Before the Word was incarnated, the Son of God never got hungry, thirsty, sleepy, or worried about anything.

So when the Word was born from Mary, He entered a whole new experience as a fleshly mortal human. Thus, He could also be tempted every way we are, including sexually and enticements to shun suffering and seek comfort and luxury.

Are the two natures of Jesus, human and divine, completely blended into one indivisible entity — or are they distinct and separate, but unified in purpose?

Did Jesus, who was the Word manifested in the flesh, have to study the Torah as He grew up from childhood to adult? When Jesus was 3 years old, did He know He was God manifested in the flesh? Or did this realization develop gradually as He studied scripture? Did Mary and Joseph help Him understand it?

God cannot get weary, but the human side of Jesus slept on the boat, then He was awakened by His disciples, and the divine side of Jesus took command of nature and rebuked the storm.

When in the garden of Gethsemane, Jesus sweated what looked like great drops of blood, and asked God the Father to let the cup of crucifixion pass from Him, but also said He would submit to whatever was the Father’s will. Divinity cannot fear or dread. Was that anxiety about crucifixion a manifestation of the human side of Jesus?
 

Ben1445

Well-Known Member
Jesus childhood is something that I will always think about. There is very little given directly.
I don’t think that Joseph and Mary were training Him to be Messiah. They wouldn’t have the proper skills to teach the Lord what He needed. I have it in my mind that Jesus physical body developed the same way as everyone else’s. A bit of muscular development with the exercise and use of them. Neurological development with use and training, just the same as everyone else.
But training and bringing up in behavior I think was completely under the care of His Father.
When Jesus asked Mary and Joseph if they really didn’t understand that He must be about His Father’s business, it is an indication that they were not the ones thinking through what Jesus would be doing.
 

Ascetic X

Active Member
Jesus childhood is something that I will always think about. There is very little given directly.

(Records for finding displayed items)
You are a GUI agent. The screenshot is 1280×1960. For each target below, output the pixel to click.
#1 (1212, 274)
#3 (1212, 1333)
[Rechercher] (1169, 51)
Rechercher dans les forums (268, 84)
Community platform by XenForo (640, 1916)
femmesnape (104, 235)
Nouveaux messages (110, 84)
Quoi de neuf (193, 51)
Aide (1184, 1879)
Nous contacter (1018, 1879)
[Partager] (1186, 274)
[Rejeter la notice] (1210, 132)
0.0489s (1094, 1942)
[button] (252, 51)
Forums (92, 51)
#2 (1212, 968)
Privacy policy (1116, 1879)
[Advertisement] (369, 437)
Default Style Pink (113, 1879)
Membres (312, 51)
---
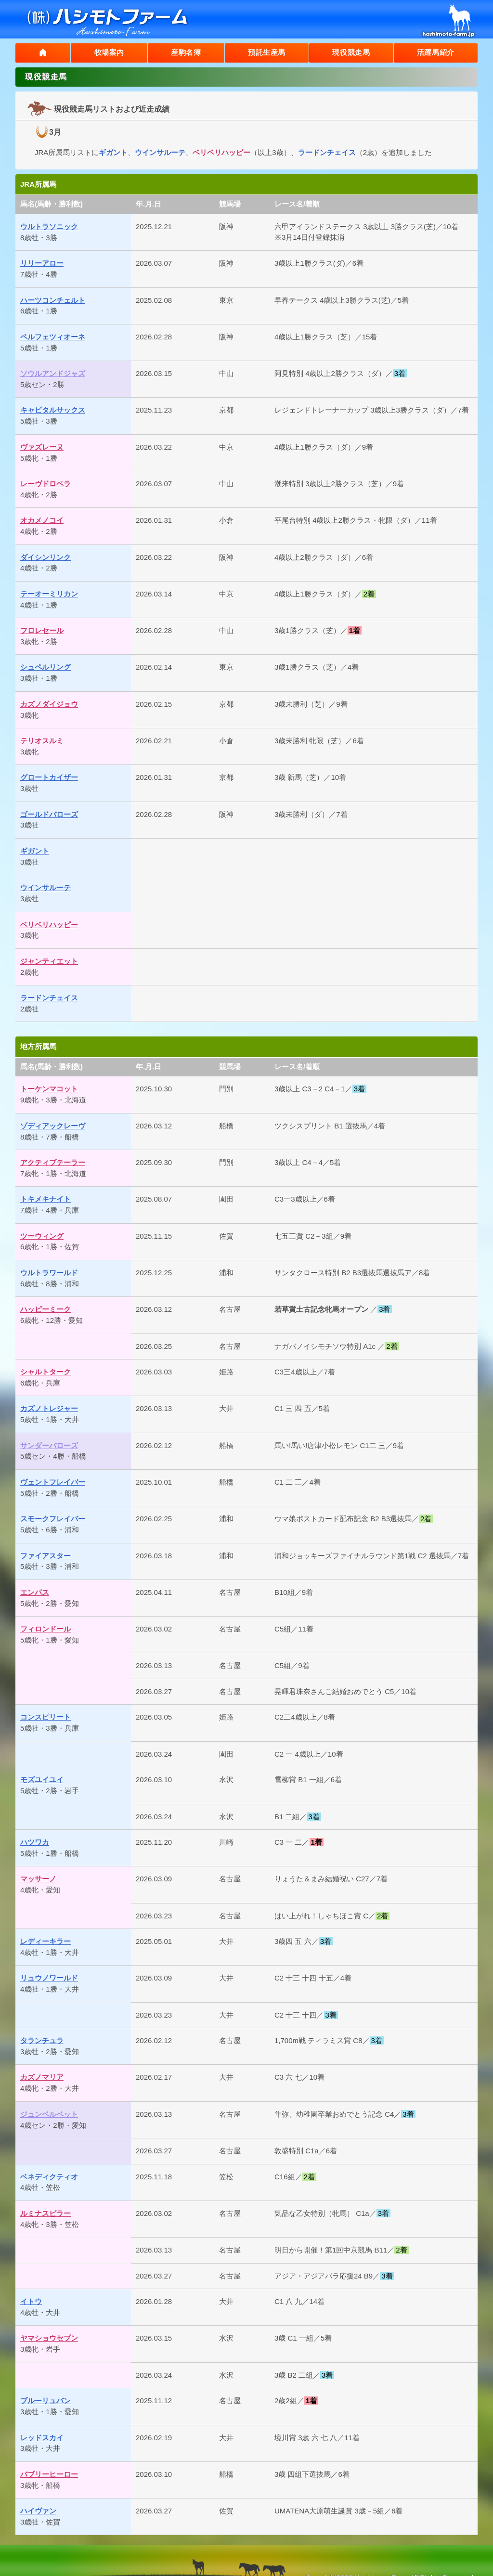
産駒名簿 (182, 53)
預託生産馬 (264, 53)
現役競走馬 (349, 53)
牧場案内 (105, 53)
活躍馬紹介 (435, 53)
--
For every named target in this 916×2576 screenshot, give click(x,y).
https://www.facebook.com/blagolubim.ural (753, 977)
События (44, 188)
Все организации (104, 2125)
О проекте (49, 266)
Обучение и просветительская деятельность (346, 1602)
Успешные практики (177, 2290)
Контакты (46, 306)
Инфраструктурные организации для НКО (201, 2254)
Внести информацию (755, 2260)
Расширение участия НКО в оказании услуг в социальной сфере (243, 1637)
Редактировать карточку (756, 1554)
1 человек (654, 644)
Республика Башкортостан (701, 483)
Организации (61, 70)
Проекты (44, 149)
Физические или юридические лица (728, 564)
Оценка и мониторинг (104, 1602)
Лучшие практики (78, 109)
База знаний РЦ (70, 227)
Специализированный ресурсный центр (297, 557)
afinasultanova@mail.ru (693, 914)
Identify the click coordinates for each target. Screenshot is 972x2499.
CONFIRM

__SET TASK 1__: Write out the records word for word, from the line that contains "You are a GUI" through the line that contains "Default Style Pink (113, 1879)", including both of those lines.
__SET TASK 2__: Continue the discussion of the human and divine natures of Jesus, starting right after its last sentence.

__TASK RESULT 1__:
You are a GUI agent. The screenshot is 1280×1960. For each target below, output the pixel to click.
#1 (1212, 274)
#3 (1212, 1333)
[Rechercher] (1169, 51)
Rechercher dans les forums (268, 84)
Community platform by XenForo (640, 1916)
femmesnape (104, 235)
Nouveaux messages (110, 84)
Quoi de neuf (193, 51)
Aide (1184, 1879)
Nous contacter (1018, 1879)
[Partager] (1186, 274)
[Rejeter la notice] (1210, 132)
0.0489s (1094, 1942)
[button] (252, 51)
Forums (92, 51)
#2 (1212, 968)
Privacy policy (1116, 1879)
[Advertisement] (369, 437)
Default Style Pink (113, 1879)

__TASK RESULT 2__:
I don’t think that Joseph and Mary were training Him to be Messiah. They wouldn’t have the proper skills to teach the Lord what He needed. I have it in my mind that Jesus physical body developed the same way as everyone else’s. A bit of muscular development with the exercise and use of them. Neurological development with use and training, just the same as everyone else.
But training and bringing up in behavior I think was completely under the care of His Father.
When Jesus asked Mary and Joseph if they really didn’t understand that He must be about His Father’s business, it is an indication that they were not the ones thinking through what Jesus would be doing.
The possibility of Mary and Joseph teaching the Torah and Tehillim (Psalms) to the child Jesus hinges upon when the divine side of Jesus was obvious to Him. Age 3? Age 6? Age 12?

Did Jesus discover His divinity by direct revelation by the Holy Spirit? Or when the young Jesus was reading the Torah or Tehillim, did He at some point say, “Hey! That is talking about Me!”? Or could that have happened when He heard the scriptures at temple? This is a mysterious aspect of Jesus.
 

kyredneck

Well-Known Member
Site Supporter
When in the garden of Gethsemane, Jesus sweated what looked like great drops of blood, and asked God the Father to let the cup of crucifixion pass from Him

7​

Who in the days of his flesh, having offered up prayers and supplications with strong crying and tears unto him that was able to save him from death, and having been heard for his godly fear, Heb 7

He was NOT trying to circumvent the cross, He was asking to be delivered from the grave, and His prayer was heard.

God raised Him from the dead.
 

Charlie24

Well-Known Member
Do you read about things related to Jesus and say “that was His human side” or “that was His divine side”?

Before the Word was incarnated, the Son of God never got hungry, thirsty, sleepy, or worried about anything.

So when the Word was born from Mary, He entered a whole new experience as a fleshly mortal human. Thus, He could also be tempted every way we are, including sexually and enticements to shun suffering and seek comfort and luxury.

Are the two natures of Jesus, human and divine, completely blended into one indivisible entity — or are they distinct and separate, but unified in purpose?

Did Jesus, who was the Word manifested in the flesh, have to study the Torah as He grew up from childhood to adult? When Jesus was 3 years old, did He know He was God manifested in the flesh? Or did this realization develop gradually as He studied scripture? Did Mary and Joseph help Him understand it?

God cannot get weary, but the human side of Jesus slept on the boat, then He was awakened by His disciples, and the divine side of Jesus took command of nature and rebuked the storm.

When in the garden of Gethsemane, Jesus sweated what looked like great drops of blood, and asked God the Father to let the cup of crucifixion pass from Him, but also said He would submit to whatever was the Father’s will. Divinity cannot fear or dread. Was that anxiety about crucifixion a manifestation of the human side of Jesus?

I believe Christ set aside His power as God and became a man just as we are, but He could not set aside the fact He was God.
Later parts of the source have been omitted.